Sur le papier, la France est en tête des pays européens en matière d'éducation à la citoyenneté. Mais sur le terrain, l'enseignement est mal encadré et la mise en pratique souvent négligée, souligne un rapport du CNESCO (conseil national d'évaluation du système scolaire), publié le 13 janvier et rédigé "dans l'urgence", après les attentats qui ont endeuillé l'Hexagone.
Comment la société française a-t-elle été "capable de générer en son sein, sur son territoire, par des jeunes grandis dans ses écoles, de telles atrocités"?, se demande en préambule de cette synthèse Nathalie Mons, présidente du CNESCO. Pour elle, les évènements amènent à interroger le rôle du système scolaire et surtout l'efficacité de "l'apprentissage de la citoyenneté à l'école".
En théorie, la France est "le seul pays européen à dispenser pendant douze années consécutives un enseignement à la citoyenneté obligatoire, clairement identifié et associé à des quotas d'heures définis", note le rapport. En Grande-Bretagne, par exemple, la matière n'est obligatoire qu'au collège. La France figure aussi parmi les rares pays à mêler des enseignements théoriques définis et des mises en pratique qui passent par la participation des élèves aux instances de gouvernance de leur établissement ou des projets d'action éducative, dans leur école ou en dehors.
Un apprentissage "de façade"
Mais le rapport dénonce un fort décalage entre "d’un côté, les intentions proclamées en matière de participation des élèves aux instances de gouvernance de leurs établissements (conseils de classe, conseil de la vie lycéenne, maison des lycéens...) et, de l'autre, la réalité de cette vie scolaire". Face à ces engagements de "façade", sévèrement dénoncés dans un rapport de la Mission sur l’enseignement de la morale laïque de 2013, les lycéens s'en désintéressent, notamment les filles. Résultat : "les valeurs citoyennes de la République apparaissent hors sol et désincarnées", relève la synthèse du CNESCO.

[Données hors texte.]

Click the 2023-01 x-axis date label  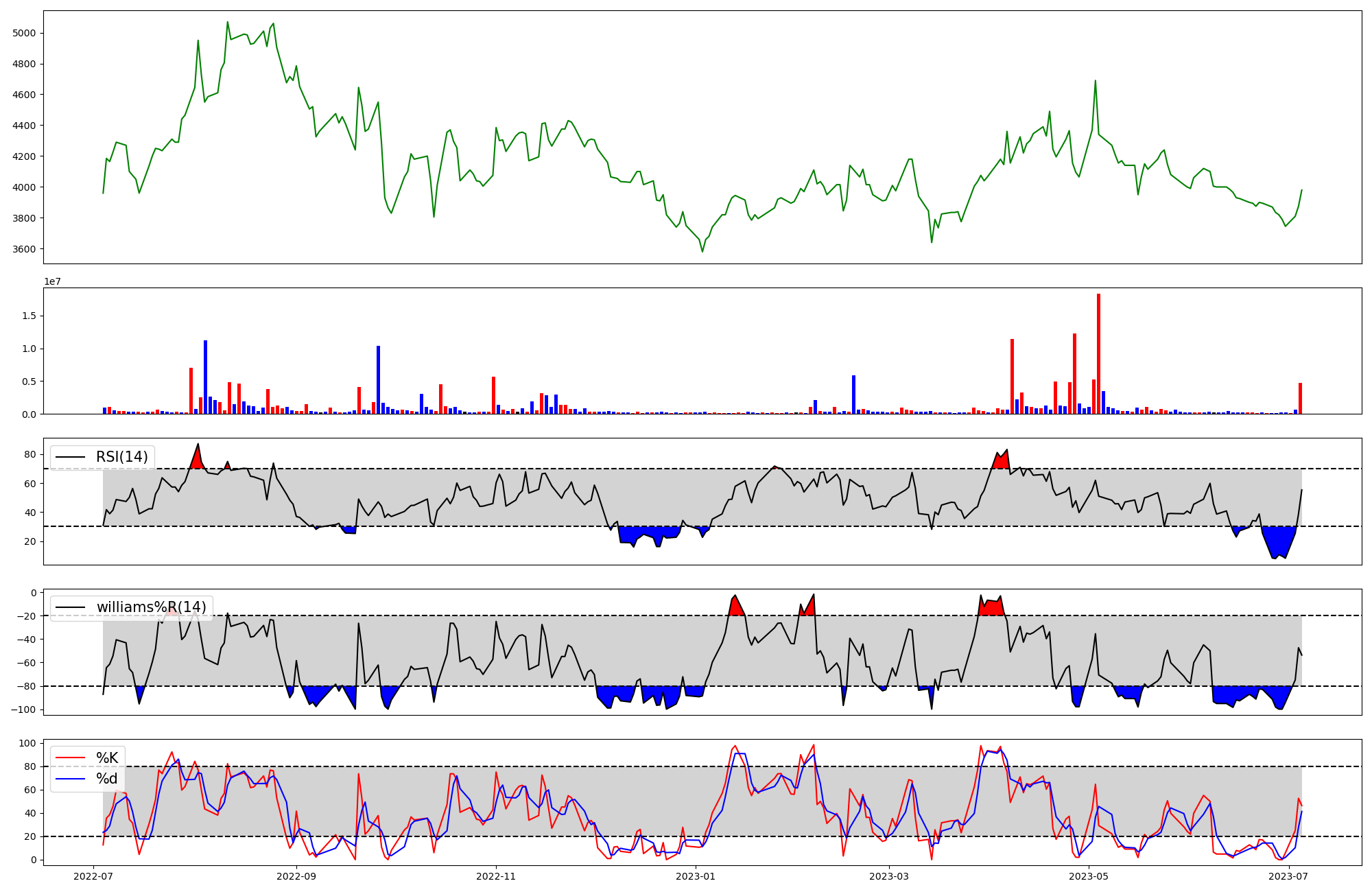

Au niveau de l'enseignement théorique, les heures affectées à l'éducation à la citoyenneté, "intégrées le plus souvent à l’histoire-géographie, ne sont pas toujours dispensées dans leur totalité. Ces heures peuvent servir notamment à achever la couverture des programmes scolaires dans d’autres matières." Si au lycée général, l'enseignement est plutôt préservé, avec une demi-heure d'éducation civique, juridique et sociale (ECJS) spécifiquement dédiée à la matière, dans la voie technologique, "aucun nombre d'heures ne lui est attribué" et il se confond avec l'histoire-géographie dans les séries professionnelles.
"Parent pauvre" du système scolaire, l'éducation à la citoyenneté l'est aussi dans son évaluation : "dans un pays centré sur les examens et la notation, il faut noter que cet enseignement est évalué de façon distincte et peu cohérente selon les niveaux d’enseignement". Pris en compte dans la notation au diplôme national du brevet et au baccalauréat professionnel, il n'est pas évalué au baccalauréat général.
Pour un enseignement "actif" de la citoyenneté
Cette faiblesse de l'éducation à la citoyenneté tient aussi au fait qu'elle a été marquée "par des absences ou des allégements notables à certaines périodes, notamment dans les années 1970 et début 1980". Au collège, l'éducation civique n'a été réintégrée qu'en 1985 et au lycée, elle a fait son apparition en 2000 dans les filières professionnelle et générale. Jusque-là, elle n'y était pas du tout enseignée.
"Une réflexion approfondie sur l’apprentissage de la citoyenneté est entamée aujourd’hui notamment autour de la refonte du socle commun", conclut le rapport, soulignant que "le conseil supérieur des programmes (CSP) a produit en juillet 2014 un projet d’enseignement moral et laïque". Le rôle du CNESCO sera alors de surveiller et d'évaluer la mise en pratique de ces projets, notamment en ce qui concerne les apprentissages "actifs" de la citoyenneté, "par la participation des jeunes (débats argumentés, projets citoyens dans et hors des murs, participation aux instances de gouvernance des établissements...)".